3連覇を目指す藤井聡太棋聖に
新時代のオンリーワン・永瀬拓矢王座が挑戦する
第93期ヒューリック杯棋聖戦5番勝負。
開幕戦を永瀬王座が制して迎えた注目の第2局が
今週の水曜日(15日)、新潟県は新潟市にございます
「高志の宿 高島屋」にて行われました。。
2手目△8四歩。
上図での持ち駒
▲永瀬王座: なし
△藤井棋聖: なし
本局の先手は永瀬王座。
その初手は飛車先を突く▲2六歩から。。
対します、藤井棋聖も2手目に同じく飛車先を突く
△8四歩と返し、対局はスタートとなりました。。
9手目▲8八銀。
上図での持ち駒
▲永瀬王座: なし
△藤井棋聖: なし
互いに居飛車を明示する出だしから
いざ、「角換わり」を目指す定跡手順の進行となり
迎えた迎えた上図の局面で、永瀬王は銀を8筋に開き
後手からの角交換を注文します。。

_出題_
本文を「3連覇を目指す藤井聡太棋聖に」のある箇所から書き始め、「本局の先手は永瀬王座。」まで写したところで止めて、一字一句そのまま書き写してください。 本文の情報だけを使うこと。

_データ抜粋_
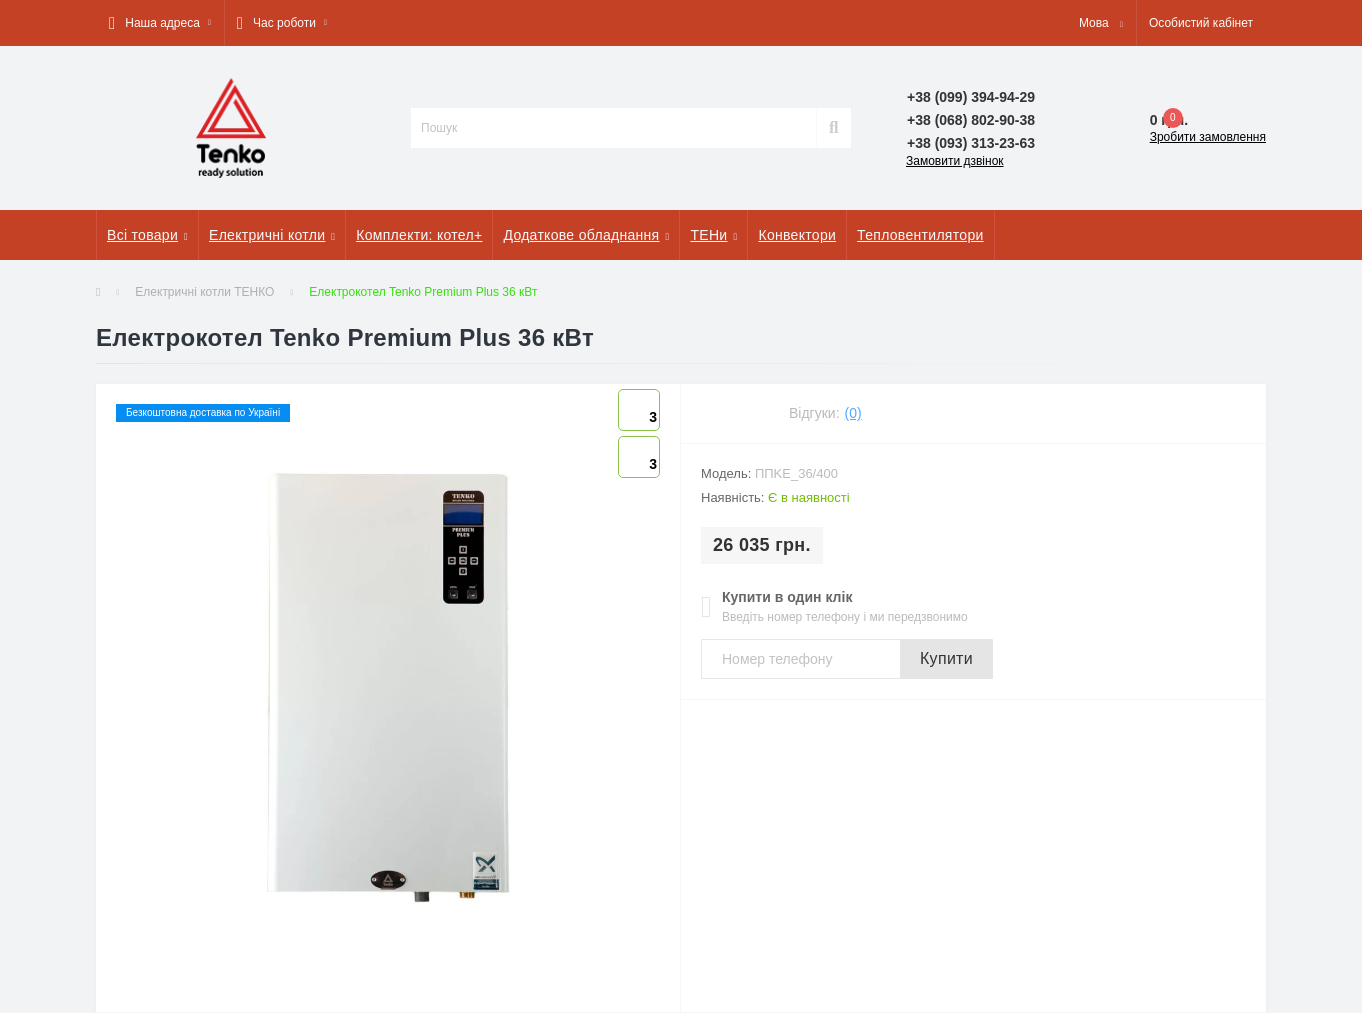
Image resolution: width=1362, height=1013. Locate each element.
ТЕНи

_結果_
3連覇を目指す藤井聡太棋聖に
新時代のオンリーワン・永瀬拓矢王座が挑戦する
第93期ヒューリック杯棋聖戦5番勝負。
開幕戦を永瀬王座が制して迎えた注目の第2局が
今週の水曜日(15日)、新潟県は新潟市にございます
「高志の宿 高島屋」にて行われました。。
2手目△8四歩。
上図での持ち駒
▲永瀬王座: なし
△藤井棋聖: なし
本局の先手は永瀬王座。